▸ PROBLEM DESCRIPTION: Output only the lines below that start at the line containing "The width and height of the screenshot is (1467, 812)." and end at the line containing "Open Endpoint security", with both ends kept.

▸ DATASET:

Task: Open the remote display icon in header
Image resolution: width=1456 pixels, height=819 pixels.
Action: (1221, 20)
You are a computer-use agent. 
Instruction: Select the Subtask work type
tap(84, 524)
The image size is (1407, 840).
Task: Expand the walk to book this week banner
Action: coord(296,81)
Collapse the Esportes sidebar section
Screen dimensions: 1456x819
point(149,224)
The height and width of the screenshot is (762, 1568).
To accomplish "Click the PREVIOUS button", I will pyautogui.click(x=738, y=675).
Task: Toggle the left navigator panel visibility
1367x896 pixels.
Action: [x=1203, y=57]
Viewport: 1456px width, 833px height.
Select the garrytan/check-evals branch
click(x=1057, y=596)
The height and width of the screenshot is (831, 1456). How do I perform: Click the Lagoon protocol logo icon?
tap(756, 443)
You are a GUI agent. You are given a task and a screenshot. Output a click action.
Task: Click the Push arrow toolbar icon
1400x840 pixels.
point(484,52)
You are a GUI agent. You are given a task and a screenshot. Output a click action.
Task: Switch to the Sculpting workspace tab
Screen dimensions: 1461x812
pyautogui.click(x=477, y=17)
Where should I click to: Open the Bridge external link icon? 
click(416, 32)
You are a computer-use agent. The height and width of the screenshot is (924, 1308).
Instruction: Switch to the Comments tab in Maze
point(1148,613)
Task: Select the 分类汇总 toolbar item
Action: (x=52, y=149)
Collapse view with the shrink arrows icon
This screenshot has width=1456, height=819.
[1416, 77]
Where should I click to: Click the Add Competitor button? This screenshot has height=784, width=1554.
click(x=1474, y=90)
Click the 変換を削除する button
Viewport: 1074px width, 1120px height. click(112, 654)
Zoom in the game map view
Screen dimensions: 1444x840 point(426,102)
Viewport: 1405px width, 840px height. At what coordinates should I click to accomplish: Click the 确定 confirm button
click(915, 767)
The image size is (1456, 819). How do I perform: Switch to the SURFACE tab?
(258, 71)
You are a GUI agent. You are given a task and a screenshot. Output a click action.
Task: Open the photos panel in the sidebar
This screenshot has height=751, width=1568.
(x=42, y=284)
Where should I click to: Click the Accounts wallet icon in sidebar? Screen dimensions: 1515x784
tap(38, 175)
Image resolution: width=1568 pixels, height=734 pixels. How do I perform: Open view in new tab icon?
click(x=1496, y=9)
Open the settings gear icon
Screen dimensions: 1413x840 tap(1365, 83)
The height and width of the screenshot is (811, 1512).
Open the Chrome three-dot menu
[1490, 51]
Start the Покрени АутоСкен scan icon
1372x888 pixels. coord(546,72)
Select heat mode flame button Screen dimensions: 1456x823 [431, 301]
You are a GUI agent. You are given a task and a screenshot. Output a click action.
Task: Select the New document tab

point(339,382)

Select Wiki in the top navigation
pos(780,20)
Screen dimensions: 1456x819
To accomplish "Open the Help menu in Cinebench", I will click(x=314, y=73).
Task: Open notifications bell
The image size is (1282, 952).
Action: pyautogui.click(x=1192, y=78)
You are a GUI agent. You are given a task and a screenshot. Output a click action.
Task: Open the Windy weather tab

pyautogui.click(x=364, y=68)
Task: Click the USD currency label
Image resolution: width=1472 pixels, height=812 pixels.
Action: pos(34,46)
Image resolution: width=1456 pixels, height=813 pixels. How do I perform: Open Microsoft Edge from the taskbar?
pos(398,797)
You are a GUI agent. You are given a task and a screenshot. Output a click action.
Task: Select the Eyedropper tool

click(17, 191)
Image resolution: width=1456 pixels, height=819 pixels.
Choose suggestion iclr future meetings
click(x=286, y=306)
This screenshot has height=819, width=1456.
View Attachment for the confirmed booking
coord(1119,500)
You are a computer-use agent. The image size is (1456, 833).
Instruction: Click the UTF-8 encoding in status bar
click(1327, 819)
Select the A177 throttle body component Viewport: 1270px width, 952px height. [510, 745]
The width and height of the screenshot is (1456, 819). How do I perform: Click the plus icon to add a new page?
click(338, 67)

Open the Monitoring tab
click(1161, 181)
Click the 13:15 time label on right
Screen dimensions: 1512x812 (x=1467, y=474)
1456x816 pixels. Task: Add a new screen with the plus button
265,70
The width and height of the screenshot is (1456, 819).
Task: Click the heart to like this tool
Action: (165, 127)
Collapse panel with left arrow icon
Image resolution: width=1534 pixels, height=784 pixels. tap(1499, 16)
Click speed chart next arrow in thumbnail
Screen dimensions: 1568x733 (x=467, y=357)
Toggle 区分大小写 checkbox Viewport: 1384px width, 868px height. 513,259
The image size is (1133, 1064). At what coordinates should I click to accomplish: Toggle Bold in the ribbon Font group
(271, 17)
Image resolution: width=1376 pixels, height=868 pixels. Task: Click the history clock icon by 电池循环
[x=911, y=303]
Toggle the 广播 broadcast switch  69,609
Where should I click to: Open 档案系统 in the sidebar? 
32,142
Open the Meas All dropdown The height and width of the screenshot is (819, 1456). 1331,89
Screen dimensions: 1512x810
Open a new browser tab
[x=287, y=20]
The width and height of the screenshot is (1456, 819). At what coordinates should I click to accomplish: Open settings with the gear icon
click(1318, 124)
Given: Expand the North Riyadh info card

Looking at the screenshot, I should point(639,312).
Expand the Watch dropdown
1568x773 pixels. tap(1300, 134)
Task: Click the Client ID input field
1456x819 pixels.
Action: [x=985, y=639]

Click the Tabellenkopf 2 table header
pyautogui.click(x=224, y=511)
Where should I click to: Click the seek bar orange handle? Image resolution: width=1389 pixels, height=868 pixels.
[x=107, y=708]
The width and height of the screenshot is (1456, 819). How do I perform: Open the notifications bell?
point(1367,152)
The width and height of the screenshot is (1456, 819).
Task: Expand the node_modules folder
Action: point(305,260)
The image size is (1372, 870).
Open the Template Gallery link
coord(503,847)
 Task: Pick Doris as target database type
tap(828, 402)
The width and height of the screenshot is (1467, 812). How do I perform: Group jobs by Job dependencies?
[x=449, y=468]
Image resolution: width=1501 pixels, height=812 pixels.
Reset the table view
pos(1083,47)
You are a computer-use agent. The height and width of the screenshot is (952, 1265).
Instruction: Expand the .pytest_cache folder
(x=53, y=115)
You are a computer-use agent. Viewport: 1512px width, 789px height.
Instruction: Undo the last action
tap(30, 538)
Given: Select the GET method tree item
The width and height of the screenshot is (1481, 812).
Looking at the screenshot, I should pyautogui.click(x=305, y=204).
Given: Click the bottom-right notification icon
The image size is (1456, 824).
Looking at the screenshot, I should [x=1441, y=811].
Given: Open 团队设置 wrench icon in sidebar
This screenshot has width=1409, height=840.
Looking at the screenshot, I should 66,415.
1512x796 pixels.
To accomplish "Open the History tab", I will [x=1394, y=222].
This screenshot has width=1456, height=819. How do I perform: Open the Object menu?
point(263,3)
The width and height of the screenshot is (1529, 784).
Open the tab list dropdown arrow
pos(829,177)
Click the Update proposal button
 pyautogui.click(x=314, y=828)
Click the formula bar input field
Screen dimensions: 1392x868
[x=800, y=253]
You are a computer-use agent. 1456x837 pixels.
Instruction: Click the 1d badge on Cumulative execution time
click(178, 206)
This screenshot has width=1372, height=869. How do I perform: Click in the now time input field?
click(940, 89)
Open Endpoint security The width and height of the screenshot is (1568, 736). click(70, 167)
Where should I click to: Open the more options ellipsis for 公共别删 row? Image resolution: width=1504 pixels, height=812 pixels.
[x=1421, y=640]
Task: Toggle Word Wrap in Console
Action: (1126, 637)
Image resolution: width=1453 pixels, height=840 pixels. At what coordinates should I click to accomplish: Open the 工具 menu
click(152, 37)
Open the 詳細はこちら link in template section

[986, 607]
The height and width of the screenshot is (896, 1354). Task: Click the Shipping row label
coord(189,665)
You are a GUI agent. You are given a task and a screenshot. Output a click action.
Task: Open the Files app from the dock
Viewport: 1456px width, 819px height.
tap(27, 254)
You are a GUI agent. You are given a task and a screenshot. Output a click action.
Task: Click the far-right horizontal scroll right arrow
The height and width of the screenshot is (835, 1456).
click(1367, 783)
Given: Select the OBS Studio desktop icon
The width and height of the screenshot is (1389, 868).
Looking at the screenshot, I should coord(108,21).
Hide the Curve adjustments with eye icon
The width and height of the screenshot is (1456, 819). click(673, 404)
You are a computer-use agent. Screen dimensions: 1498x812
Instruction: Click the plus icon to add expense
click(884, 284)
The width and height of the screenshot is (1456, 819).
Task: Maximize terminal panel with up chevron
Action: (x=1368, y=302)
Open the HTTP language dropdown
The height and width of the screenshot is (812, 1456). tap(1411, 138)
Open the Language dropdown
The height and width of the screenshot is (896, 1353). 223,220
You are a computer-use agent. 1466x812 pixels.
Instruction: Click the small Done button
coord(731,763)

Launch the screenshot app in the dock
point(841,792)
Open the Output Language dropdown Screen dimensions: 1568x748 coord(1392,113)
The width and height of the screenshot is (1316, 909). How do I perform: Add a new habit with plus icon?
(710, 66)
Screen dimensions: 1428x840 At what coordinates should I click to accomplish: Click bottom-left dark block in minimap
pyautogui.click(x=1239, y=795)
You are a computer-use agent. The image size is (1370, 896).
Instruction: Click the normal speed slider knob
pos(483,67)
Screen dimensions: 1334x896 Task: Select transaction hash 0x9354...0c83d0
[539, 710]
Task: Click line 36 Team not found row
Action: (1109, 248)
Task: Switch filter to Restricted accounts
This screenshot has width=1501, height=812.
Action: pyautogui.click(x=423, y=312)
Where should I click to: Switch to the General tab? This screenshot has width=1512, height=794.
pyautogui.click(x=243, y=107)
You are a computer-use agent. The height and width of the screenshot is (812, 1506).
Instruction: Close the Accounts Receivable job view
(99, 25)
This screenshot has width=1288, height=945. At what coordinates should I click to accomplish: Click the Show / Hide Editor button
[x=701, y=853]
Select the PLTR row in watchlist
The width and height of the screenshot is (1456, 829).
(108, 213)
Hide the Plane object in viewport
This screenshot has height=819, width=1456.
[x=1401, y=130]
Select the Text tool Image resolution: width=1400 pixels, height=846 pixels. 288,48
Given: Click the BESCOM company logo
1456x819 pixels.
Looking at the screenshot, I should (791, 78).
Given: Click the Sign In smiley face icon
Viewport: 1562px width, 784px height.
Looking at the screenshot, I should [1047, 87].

▸ RESPONSE TO THE TASK:
The width and height of the screenshot is (1467, 812). How do I perform: Group jobs by Job dependencies?
[x=449, y=468]
Image resolution: width=1501 pixels, height=812 pixels.
Reset the table view
pos(1083,47)
You are a computer-use agent. The height and width of the screenshot is (952, 1265).
Instruction: Expand the .pytest_cache folder
(x=53, y=115)
You are a computer-use agent. Viewport: 1512px width, 789px height.
Instruction: Undo the last action
tap(30, 538)
Given: Select the GET method tree item
The width and height of the screenshot is (1481, 812).
Looking at the screenshot, I should pyautogui.click(x=305, y=204).
Given: Click the bottom-right notification icon
The image size is (1456, 824).
Looking at the screenshot, I should [x=1441, y=811].
Given: Open 团队设置 wrench icon in sidebar
This screenshot has width=1409, height=840.
Looking at the screenshot, I should 66,415.
1512x796 pixels.
To accomplish "Open the History tab", I will [x=1394, y=222].
This screenshot has width=1456, height=819. How do I perform: Open the Object menu?
point(263,3)
The width and height of the screenshot is (1529, 784).
Open the tab list dropdown arrow
pos(829,177)
Click the Update proposal button
 pyautogui.click(x=314, y=828)
Click the formula bar input field
Screen dimensions: 1392x868
[x=800, y=253]
You are a computer-use agent. 1456x837 pixels.
Instruction: Click the 1d badge on Cumulative execution time
click(178, 206)
This screenshot has width=1372, height=869. How do I perform: Click in the now time input field?
click(940, 89)
Open Endpoint security The width and height of the screenshot is (1568, 736). click(70, 167)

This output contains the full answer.